Um den Besuchern auch eine Ruhezone zu bieten, finden sich im oberen Bereich Liegen, Sessel und ein Sofa. Die Kabinen mit ihren Vorhängen und Spiegeln, Fliesen, Geländer und Böden sind noch genau wie vor 100 Jahren. Die Stufen zur Schwimmhalle sind inzwischen sichtbar abgetreten, aber eben immer noch original. Der Duschbereich dagegen wurde wiederholt saniert. Zum letzten Mal 2011. Da wurde er mit einem Sichtschutz aus Glas möglichst originalgetreu instand gesetzt.

Eigene Wäscherei

Und während die Badegäste im Wasser ihre Bahnen ziehen, ahnen sie wohl kaum, das unter ihnen ein wahres Labyrinth an Gängen und Räumen das eigentliche Herz des Schwimmbades verbirgt. Früher gab es hier sogar eine Wäscherei, die die Badegäste mit frischen Handtüchern versorgte. Auf dem Boden zeugen alte Schienen für die Wäschewagen von der Vergangenheit. Getrocknet wurden die Handtücher in einer Art Register mit warmer Luft, die zugeführt wurde. „So konnte die Wäsche bei jeder Witterung innerhalb des Hauses getrocknet werden“, erklärt der Schwimmmeister, während er seine Gäste bei einer der seltenen Führungen durch die Katakomben der Schwimmhalle führt.
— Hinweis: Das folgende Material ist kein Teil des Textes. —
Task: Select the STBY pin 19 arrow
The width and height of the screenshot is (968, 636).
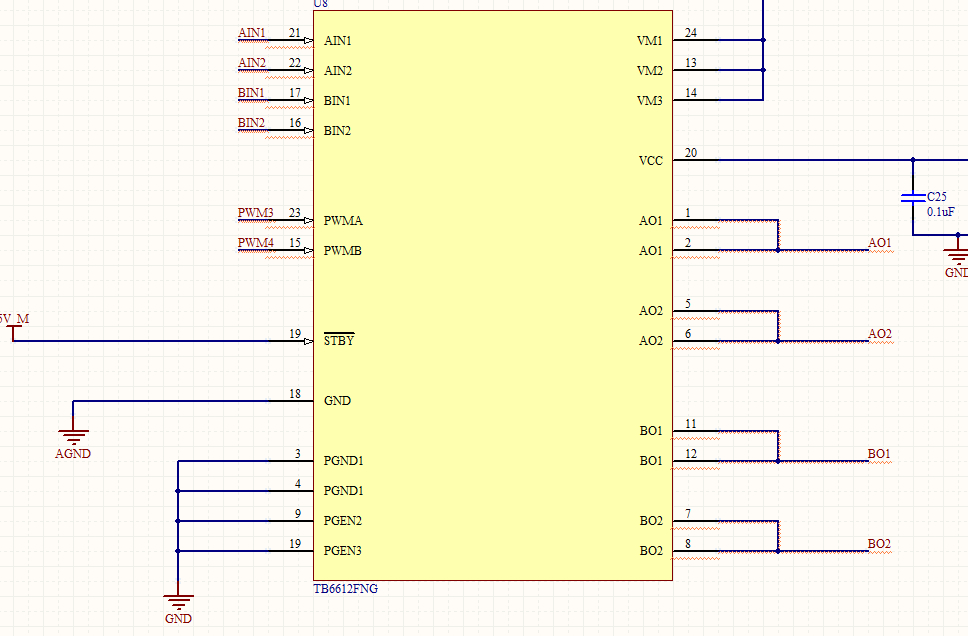Action: pyautogui.click(x=309, y=341)
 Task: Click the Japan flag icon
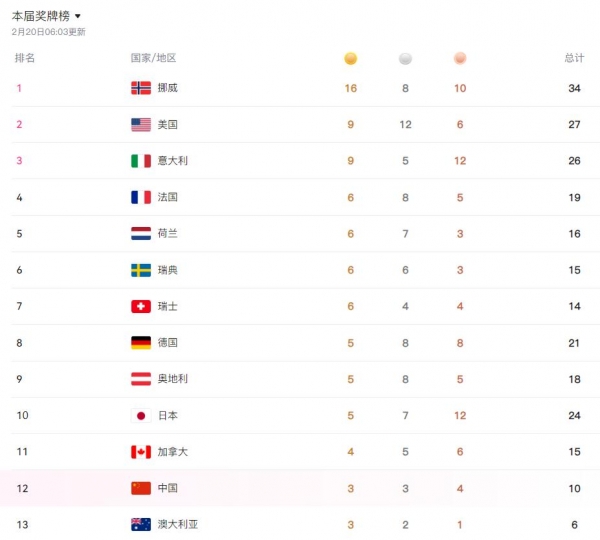click(x=141, y=415)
Gebaut wurde die Halle an der Elisabethstraße von 1908 bis 1911. Die Front ist 31 Meter breit, und nach hinten erstreckt sich die Halle fast bis zum Münsterplatz. 900.000 Goldmark hat der Bau gekostet. Von den Bombenangriffen des Krieges blieb die Elisabethhalle weitgehend verschont. Der Teil mit dem irisch-römischen Bad allerdings wurde zerstört. Ein Kellerraum der Halle wurde als Luftschutzkeller genutzt. „Und wer dort als Kind gesessen hat, der kann den Raum auch heute nicht ohne Beklemmungen betreten“, sagt Diesburg, bevor es dann weiter geht zu dem riesigen Kamin. Das Wasser wurde früher über drei große Dampfkessel erhitzt. Jeden Tag kam ein Lkw mit Kohle. „Und wer die Augen zumacht und schnuppert, der kann das auch noch riechen“, meint Diesburg.

Heute funktioniert alles mit Fernwärme. Und über eine eigene Anlage wird dem Wasser Chlor zugeführt. Überall unter den Decken hängen gut isolierte Rohre und Leitungen. Auch die Becken des Schwimmbades sind zu sehen. „Zeitweise ist das Schwimmbad auch mit Thermalwasser betrieben worden“, erzählt Diesburg. Aber das habe große Schäden angerichtet. Heute nutzt man wieder Leitungswasser. Bedauerlich sei nur, sagt er, dass die Besucherzahlen auch nach der Sanierung im Jahr 2011 nicht bedeutsam gestiegen seien. 300 Badegäste kommen pro Tag. Dazu kommen noch die Schulklassen, die die kleine Halle benutzen.

Wer auf das klare blaue Wasser unter dem hohen Deckengewölbe schaut, der freut sich, dass die Elisabethhalle so geblieben ist, wie sie ist. Laut Diesburg gab es durchaus immer mal wieder Pläne für eine andere Nutzung. Doch bislang ist den Aachenern das Schmuckstück unter den Schwimmbädern erhalten geblieben.